A4: Final project plan
For examples of datasets you may want to use for your final project, see HCDS_(Fall_2017)/Datasets.
For this assignment, you will write up a study plan for your final class project. The plan will cover a variety of details about your final project, including what data you will use, what you will do with the data (e.g. statistical analysis, train a model), what results you expect or intend, and most importantly, why your project is interesting or important (and to whom, besides yourself).

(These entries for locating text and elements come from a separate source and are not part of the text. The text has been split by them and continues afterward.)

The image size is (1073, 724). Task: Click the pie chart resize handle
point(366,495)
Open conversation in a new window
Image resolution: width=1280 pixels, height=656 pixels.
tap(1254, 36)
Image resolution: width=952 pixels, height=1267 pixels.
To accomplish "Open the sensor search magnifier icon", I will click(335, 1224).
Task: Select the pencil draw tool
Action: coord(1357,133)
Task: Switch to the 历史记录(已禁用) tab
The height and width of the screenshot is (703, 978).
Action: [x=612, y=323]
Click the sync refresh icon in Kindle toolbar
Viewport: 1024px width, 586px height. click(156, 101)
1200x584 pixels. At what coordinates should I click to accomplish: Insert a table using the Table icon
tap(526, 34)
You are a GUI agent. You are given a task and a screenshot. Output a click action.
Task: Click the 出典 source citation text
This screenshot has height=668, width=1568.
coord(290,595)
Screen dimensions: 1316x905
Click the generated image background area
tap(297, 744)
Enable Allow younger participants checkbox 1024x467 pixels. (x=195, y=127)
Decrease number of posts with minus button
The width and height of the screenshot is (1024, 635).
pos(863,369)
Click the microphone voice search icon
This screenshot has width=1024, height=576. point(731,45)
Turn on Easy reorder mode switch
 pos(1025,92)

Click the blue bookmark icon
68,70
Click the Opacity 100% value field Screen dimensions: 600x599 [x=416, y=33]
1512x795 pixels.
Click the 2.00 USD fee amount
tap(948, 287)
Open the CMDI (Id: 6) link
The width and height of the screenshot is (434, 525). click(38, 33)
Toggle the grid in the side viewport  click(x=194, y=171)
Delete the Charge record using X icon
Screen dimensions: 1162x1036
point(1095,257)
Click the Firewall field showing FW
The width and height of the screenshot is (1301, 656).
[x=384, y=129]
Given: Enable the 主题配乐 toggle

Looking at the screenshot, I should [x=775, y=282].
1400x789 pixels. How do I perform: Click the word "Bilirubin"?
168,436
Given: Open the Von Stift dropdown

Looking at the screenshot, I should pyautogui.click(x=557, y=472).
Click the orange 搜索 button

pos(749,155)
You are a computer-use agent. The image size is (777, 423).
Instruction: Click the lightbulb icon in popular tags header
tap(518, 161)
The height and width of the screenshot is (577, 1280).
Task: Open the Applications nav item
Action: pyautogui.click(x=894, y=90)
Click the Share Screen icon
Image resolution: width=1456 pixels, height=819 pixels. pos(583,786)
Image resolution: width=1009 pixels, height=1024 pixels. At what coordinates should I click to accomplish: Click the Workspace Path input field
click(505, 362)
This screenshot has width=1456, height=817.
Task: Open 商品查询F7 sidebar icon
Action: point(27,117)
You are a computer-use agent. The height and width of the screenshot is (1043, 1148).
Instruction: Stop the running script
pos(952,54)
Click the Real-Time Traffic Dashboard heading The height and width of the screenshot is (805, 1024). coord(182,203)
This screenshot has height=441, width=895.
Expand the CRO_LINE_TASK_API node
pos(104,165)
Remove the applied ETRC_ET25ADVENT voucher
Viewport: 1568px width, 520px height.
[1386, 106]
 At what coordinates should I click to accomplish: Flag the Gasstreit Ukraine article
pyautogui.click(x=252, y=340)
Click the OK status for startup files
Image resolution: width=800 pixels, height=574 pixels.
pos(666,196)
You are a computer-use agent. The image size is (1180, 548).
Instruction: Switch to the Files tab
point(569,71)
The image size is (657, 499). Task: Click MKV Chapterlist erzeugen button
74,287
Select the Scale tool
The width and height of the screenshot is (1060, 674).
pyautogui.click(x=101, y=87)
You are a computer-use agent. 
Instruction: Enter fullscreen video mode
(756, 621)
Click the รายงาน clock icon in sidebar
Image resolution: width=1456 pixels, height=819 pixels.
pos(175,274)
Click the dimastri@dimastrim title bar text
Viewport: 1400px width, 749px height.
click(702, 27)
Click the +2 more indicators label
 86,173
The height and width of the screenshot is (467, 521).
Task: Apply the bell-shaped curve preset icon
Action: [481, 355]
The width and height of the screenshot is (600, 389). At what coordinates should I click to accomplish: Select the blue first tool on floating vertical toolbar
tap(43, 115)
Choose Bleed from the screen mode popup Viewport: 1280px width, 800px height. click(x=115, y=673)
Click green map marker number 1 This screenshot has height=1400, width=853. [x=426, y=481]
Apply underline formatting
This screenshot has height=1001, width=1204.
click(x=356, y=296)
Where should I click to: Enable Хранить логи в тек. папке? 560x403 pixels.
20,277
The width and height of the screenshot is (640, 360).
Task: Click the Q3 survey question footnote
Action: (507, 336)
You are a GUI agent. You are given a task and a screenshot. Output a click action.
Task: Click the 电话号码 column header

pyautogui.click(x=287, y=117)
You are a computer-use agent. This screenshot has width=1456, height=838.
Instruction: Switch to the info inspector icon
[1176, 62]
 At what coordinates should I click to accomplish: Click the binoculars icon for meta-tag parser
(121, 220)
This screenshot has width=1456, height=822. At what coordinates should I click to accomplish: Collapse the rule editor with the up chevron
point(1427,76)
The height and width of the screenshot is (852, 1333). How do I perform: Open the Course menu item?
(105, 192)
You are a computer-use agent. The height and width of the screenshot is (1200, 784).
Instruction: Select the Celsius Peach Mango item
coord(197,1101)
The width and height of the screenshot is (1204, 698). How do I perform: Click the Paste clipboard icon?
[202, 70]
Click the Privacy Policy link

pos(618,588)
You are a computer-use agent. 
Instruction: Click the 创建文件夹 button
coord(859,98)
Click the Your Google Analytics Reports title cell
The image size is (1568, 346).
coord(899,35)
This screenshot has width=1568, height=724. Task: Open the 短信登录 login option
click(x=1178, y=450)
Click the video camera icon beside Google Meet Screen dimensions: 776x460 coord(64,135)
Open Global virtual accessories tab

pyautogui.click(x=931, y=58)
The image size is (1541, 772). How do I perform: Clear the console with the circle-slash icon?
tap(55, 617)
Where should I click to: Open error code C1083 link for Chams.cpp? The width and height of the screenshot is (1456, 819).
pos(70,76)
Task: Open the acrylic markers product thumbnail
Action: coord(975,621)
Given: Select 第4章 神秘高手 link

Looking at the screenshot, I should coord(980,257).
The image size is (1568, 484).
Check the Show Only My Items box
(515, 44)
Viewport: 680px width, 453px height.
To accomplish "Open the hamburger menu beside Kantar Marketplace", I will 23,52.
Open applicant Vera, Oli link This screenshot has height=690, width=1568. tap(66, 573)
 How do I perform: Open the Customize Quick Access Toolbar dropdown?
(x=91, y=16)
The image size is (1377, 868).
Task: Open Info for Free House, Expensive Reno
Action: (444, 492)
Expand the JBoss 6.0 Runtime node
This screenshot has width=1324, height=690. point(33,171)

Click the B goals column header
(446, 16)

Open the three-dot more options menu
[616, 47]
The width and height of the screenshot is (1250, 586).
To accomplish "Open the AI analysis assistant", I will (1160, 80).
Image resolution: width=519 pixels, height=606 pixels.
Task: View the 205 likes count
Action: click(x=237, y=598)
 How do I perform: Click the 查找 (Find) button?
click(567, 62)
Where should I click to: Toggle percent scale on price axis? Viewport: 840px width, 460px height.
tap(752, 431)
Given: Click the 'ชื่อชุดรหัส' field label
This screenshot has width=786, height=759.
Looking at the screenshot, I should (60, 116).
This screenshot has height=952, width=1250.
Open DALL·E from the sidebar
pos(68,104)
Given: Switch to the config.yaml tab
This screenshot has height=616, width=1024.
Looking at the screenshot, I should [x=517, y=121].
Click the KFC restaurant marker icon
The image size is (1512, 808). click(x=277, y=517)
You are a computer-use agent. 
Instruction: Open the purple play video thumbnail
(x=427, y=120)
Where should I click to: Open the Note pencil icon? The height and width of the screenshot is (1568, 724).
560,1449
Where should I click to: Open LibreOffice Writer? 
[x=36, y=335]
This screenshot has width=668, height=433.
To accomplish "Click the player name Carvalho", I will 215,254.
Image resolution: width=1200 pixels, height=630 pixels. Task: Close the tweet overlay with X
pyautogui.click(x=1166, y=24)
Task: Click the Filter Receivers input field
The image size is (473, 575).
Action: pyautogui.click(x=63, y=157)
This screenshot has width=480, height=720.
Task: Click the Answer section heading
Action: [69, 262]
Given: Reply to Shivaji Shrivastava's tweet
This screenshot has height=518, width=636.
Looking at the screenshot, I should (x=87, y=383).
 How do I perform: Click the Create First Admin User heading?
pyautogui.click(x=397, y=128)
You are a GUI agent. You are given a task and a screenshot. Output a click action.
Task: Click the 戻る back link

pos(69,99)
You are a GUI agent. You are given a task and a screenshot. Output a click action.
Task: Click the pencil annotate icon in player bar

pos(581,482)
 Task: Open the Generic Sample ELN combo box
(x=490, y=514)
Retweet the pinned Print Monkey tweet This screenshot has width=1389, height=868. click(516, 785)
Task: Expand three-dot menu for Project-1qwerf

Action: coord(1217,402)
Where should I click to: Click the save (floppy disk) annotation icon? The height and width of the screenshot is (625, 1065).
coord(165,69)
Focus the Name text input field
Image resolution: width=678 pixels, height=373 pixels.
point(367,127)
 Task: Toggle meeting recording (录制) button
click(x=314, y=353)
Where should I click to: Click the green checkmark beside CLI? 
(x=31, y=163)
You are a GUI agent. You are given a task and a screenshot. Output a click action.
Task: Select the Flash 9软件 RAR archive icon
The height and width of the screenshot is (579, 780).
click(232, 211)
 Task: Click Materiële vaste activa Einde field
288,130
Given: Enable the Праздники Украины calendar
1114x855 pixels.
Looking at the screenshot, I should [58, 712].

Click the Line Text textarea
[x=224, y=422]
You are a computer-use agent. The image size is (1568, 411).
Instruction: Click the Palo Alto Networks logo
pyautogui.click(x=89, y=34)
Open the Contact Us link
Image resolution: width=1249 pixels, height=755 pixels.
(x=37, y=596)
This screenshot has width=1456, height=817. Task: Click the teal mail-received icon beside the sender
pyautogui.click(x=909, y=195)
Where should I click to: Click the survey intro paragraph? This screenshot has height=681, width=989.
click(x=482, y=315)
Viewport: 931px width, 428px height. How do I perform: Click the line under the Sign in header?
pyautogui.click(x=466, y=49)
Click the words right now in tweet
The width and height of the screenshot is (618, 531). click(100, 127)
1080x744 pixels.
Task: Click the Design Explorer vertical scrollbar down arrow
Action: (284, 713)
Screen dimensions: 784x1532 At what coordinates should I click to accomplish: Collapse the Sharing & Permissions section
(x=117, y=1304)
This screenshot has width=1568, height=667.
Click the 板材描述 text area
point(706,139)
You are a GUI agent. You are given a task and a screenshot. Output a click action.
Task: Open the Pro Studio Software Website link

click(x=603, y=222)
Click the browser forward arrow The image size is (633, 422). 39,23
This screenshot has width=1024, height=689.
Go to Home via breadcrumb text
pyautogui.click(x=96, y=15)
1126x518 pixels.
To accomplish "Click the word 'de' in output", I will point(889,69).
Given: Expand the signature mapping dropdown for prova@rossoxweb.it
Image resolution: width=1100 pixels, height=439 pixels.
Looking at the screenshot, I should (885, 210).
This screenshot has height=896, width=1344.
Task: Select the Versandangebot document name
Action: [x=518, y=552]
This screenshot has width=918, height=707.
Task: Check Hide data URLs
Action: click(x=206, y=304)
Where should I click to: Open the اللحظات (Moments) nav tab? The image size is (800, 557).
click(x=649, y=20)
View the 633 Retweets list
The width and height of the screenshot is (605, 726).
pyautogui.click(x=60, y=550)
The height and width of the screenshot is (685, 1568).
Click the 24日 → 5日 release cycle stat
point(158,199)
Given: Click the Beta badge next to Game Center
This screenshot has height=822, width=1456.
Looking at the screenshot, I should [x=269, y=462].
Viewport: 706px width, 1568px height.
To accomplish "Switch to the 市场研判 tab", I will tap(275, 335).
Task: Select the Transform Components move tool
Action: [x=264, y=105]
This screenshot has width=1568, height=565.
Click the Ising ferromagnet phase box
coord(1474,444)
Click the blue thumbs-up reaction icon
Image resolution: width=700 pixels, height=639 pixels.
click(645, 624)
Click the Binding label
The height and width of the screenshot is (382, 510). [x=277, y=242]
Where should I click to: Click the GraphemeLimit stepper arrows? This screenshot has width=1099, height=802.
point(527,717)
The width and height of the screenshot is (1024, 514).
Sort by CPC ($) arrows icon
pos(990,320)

A5: Final project presentation
For this assignment, you will give an in-class presentation of your final project. The goal of this assignment is to demonstrate that you are able to effectively communicate your research questions, methods, conclusions, and implications to your target audience.
A6: Final project report
For this assignment, you will publish the complete code, data, and analysis of your final research project. The goal is to demonstrate that you can incorporate all of the human-centered design considerations you learned in this course and create research artifacts that are understandable, impactful, and reproducible.